As regards Section 4, I trust I am not out of order if I call the attention of the Minister to an inconsistency in the time limit in this section and that given afterwards in Section 7. I think when the Bill was going through the Dáil no amendment was moved to alter the time limit to 48 hours. The section provides that within 48 hours no sale is to take place. When you come to Section 7, however, you find a time limit of 24 hours. In the Dáil, I believe, an amendment was moved to substitute 72 hours for 24 hours, but it was rejected. If you leave the time limit in Section 7 stand at 24 hours your other provision goes for nothing.


It does seem inconsistent to allow 48 hours to supply an inventory and allow the sale to take place within 24 hours.

The inconsistency is rather apparent than real. There is no real connection between the serving of the inventory and the sale.


The explanation, Senator Poë, is that the object of Section 4 is to give an inventory to the debtor of the goods that have been seized, so as to enable him afterwards to check it.

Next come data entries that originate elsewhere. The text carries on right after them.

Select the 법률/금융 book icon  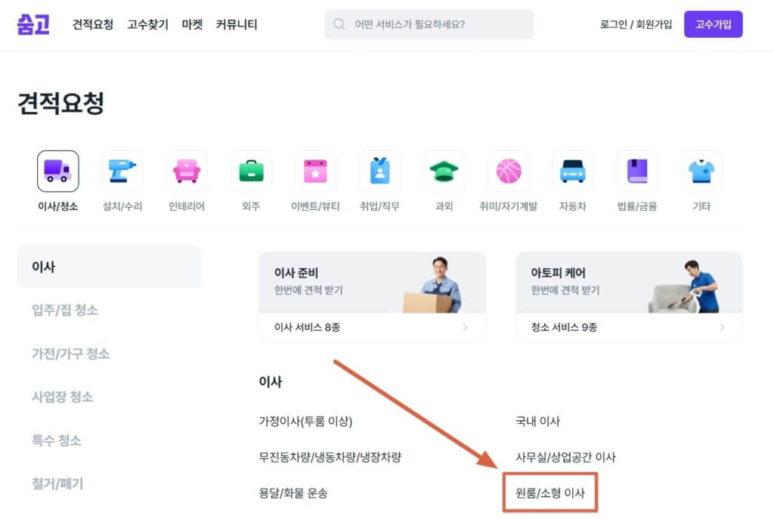pos(636,171)
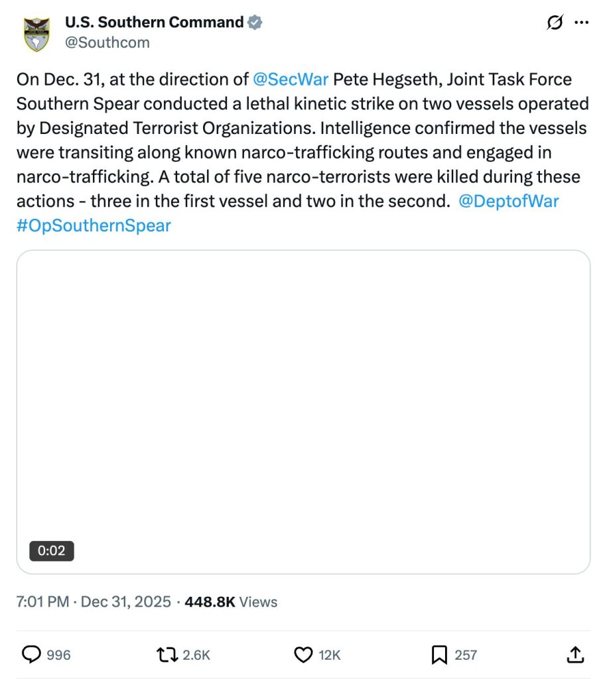
Task: Click the 448.8K Views count
Action: click(231, 601)
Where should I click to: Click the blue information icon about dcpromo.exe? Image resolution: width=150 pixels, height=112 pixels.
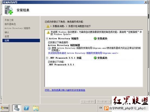coord(49,48)
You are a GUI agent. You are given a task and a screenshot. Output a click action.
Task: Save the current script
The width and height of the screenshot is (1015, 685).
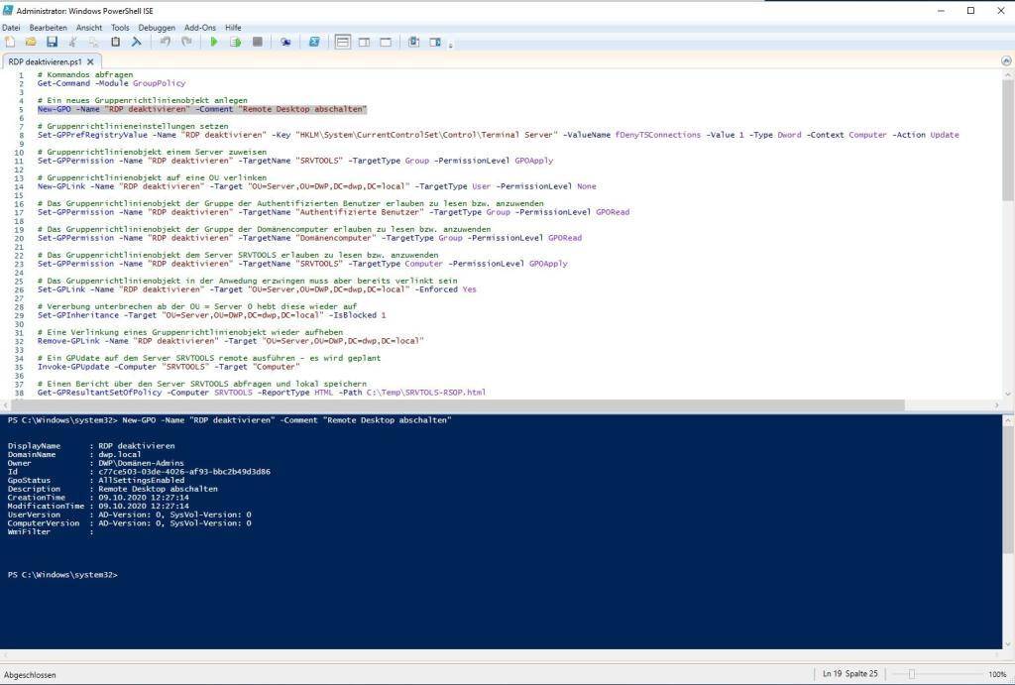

There is not the inconsistency which there appears to be.

Question, "That Sections 5 and 6 stand part of the Bill"—put and agreed to.
(1) It shall be lawful for any under-sheriff who shall after the passing of this Act take any goods, animals or other chattels in execution under a writ offieri facias or under a decree of a Civil Bill Court to sell by public auction such goods, animals or other chattels at any time after the expiration of a period of twenty-four hours after he shall have taken the same in execution, but so that he shall not allow any unreasonable delay to occur, and it shall not be necessary for the under-sheriff to publish or announce that any such sale is a sale by an under-sheriff or is a sale of goods, animals or chattels taken in execution.
(2) So much of Section 28 of the Civil Bill Courts Procedure Amendment Act (Ireland), 1864, as prescribes times within which goods or cattle taken in execution under any decree of a Civil Bill Court shall or shall not be sold is hereby repealed.

I beg to move the following amendment which stands in my name: "Section 7, sub-section (1) to insert at the end of the sub-section the words ‘but the under-sheriff shall give to the person against whom an execution should be levied at least 24 hours' notice of the time and place of such sale.'" I think it is only reasonable that the debtor should know where his property is being sold and have an opportunity of seeing that it went for its full value. According to the section as it stands there is no provision directing the sheriff to supply any such particulars.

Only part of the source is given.